All messages since 2018 have been held outside the Kremlin. The 2018 address was held in the Manege. This was due to the increasing number of participants and the need to use infographics. In 2019, the message was held at the Gostiny Dvor.

Due to the implications of the ongoing Russian invasion of Ukraine, no presidential address was given in 2022. The official Russian news agency TASS reported that Putin explained he did not deliver an address in 2022 "because the situation was unfolding very quickly and it was difficult 'to fix the results at a specific point, as well as specific plans for the near future.'"

==Legal basis==
From a legal perspective, neither the presidential address nor its contents become binding. Nor does law provide for a form of response to the presidential address on the part of the Federal Assembly.
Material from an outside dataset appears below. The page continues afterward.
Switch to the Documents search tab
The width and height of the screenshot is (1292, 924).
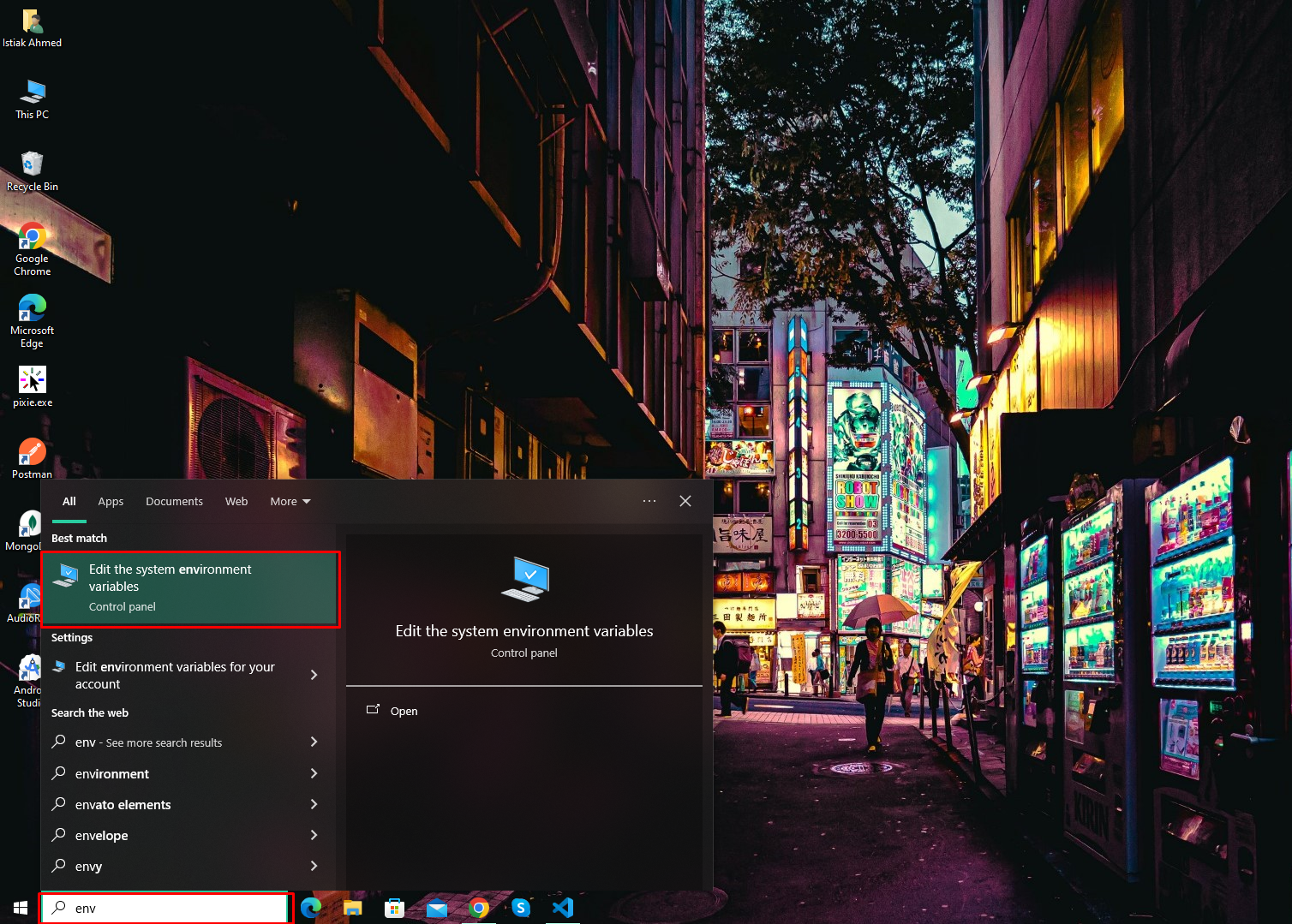[x=174, y=501]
By its nature, a presidential address could not be regarded as a legal document of the president, as the Constitution provides for only two types of instruments issued by the head of state, namely by decree, and executive order. At the same time, such address is an important political and policy document addressed, in fact, not only to Parliament but to all other authorities in the Russian Federation, to society as a whole. Therefore, they feature such messages as political acts with elements of the regulatory functions or as a regulatory and political form of the head of state.

Content and form of the address is at the discretion of the President and are not regulated by any rules, except for the fact that the Federal Law of July 20, 1995 № 115-FZ "On State Forecasting and programs of socio-economic development of the Russian Federation" established the following requirement: "Annual Message of the President of the Russian Federation, with whom he addresses the Federal Assembly, shall contain a special section devoted to the analysis of the program of socio-economic development of Russia's medium-term and refinement of the program with the allocation of tasks for the coming year" (Part 2 items . 5). However, in practice this requirement is not met. House of the Federal Assembly on the results of the hearing of Presidential addresses often make special provisions for implementing the planned legislative activities in the messages.).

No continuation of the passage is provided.